Forward versus Backward: Comparing Reasoning Objectives in Direct Preference Optimization
Murtaza Nikzad, Raghuram Ramanujan
TL;DR
Large language models often produce plausible but incorrect reasoning; this paper examines how two training objectives—forward reasoning traces and backward verification traces—affect reasoning accuracy and error acknowledgement when optimized with Direct Preference Optimization. Using GSM8K and LoRA-tuned LLaMA 3.1 8B-Instruct, it shows forward-only training yields the largest accuracy gains, while backward-only training mainly improves verification calibration; both approaches reduce acknowledgement rate. Acknowledging rate is introduced as a key metric for error-awareness in reasoning. The authors provide a complete, reproducible training and evaluation pipeline and argue that forward and backward objectives yield complementary signals for building more reliable, calibrated reasoning systems.
Abstract
Large language models exhibit impressive reasoning capabilities yet frequently generate plausible but incorrect solutions, a phenomenon commonly termed hallucination. This paper investigates the effect of training objective composition on reasoning reliability through Direct Preference Optimization. Two complementary training signals are examined: forward chain-of-thought generation, which trains the model to produce correct reasoning traces, and backward verification, which trains the model to verify and acknowledge errors in candidate solutions.
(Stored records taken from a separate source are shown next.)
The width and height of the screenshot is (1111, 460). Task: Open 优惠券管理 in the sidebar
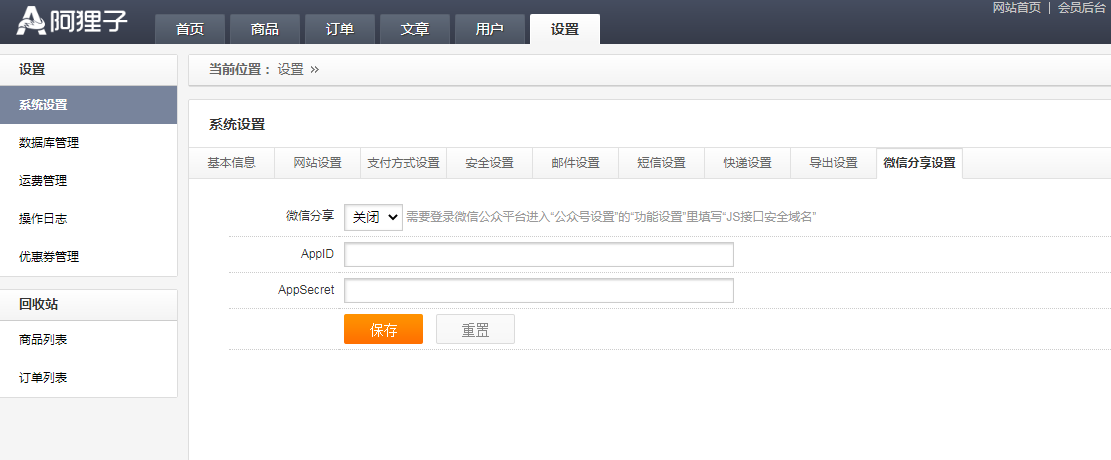point(49,256)
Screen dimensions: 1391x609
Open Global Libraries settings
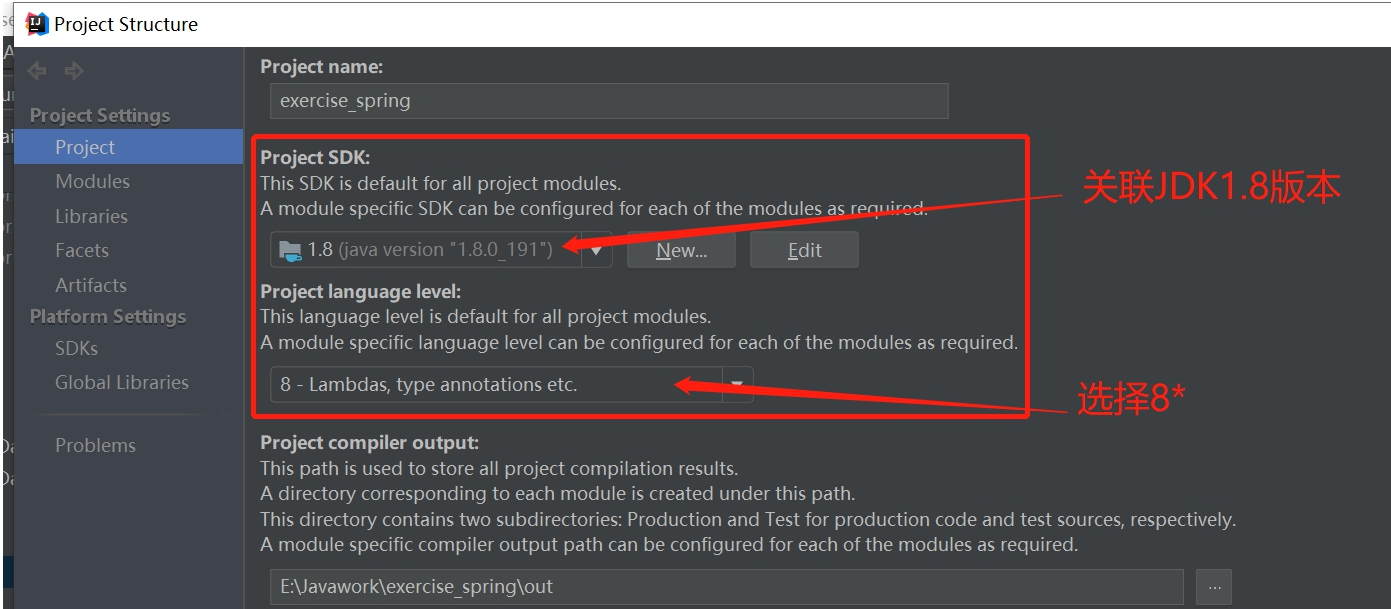tap(122, 382)
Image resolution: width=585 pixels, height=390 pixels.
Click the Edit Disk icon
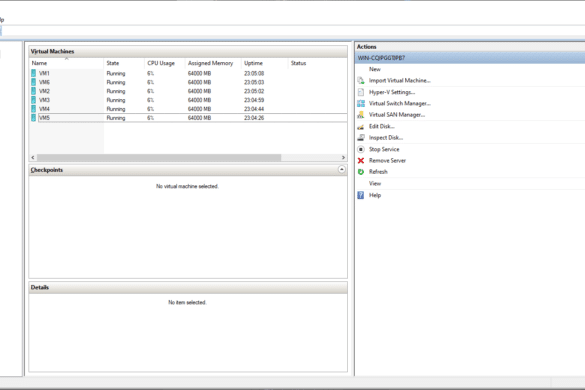(x=361, y=127)
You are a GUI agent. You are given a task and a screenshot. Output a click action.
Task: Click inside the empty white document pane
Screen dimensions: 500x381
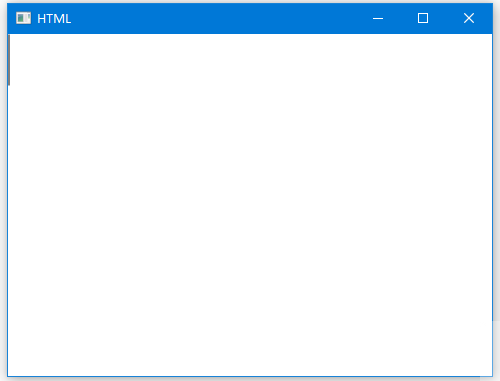[x=250, y=205]
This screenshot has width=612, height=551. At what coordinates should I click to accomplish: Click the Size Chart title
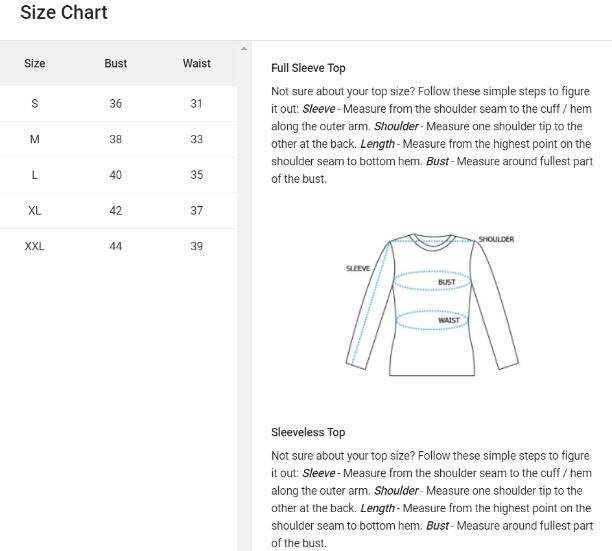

Experiments on GSM8K reveal a fundamental trade-off between these objectives. Forward-only DPO training achieves the highest accuracy improvement, increasing from 83.1% to 86.6% (+3.5 percentage points), while backward-only training yields minimal accuracy gains but substantially reduces the false positive rate from 13.4% to 4.3%. Notably, both training variants reduce acknowledgement rate compared to the baseline, suggesting that preference optimization increases model confidence in its outputs. These findings indicate that forward and backward reasoning objectives provide distinct and complementary learning signals: forward training improves problem-solving capability, while backward training improves verification calibration. The complete training and evaluation pipeline, implemented efficiently through Low-Rank Adaptation, is released to facilitate further research.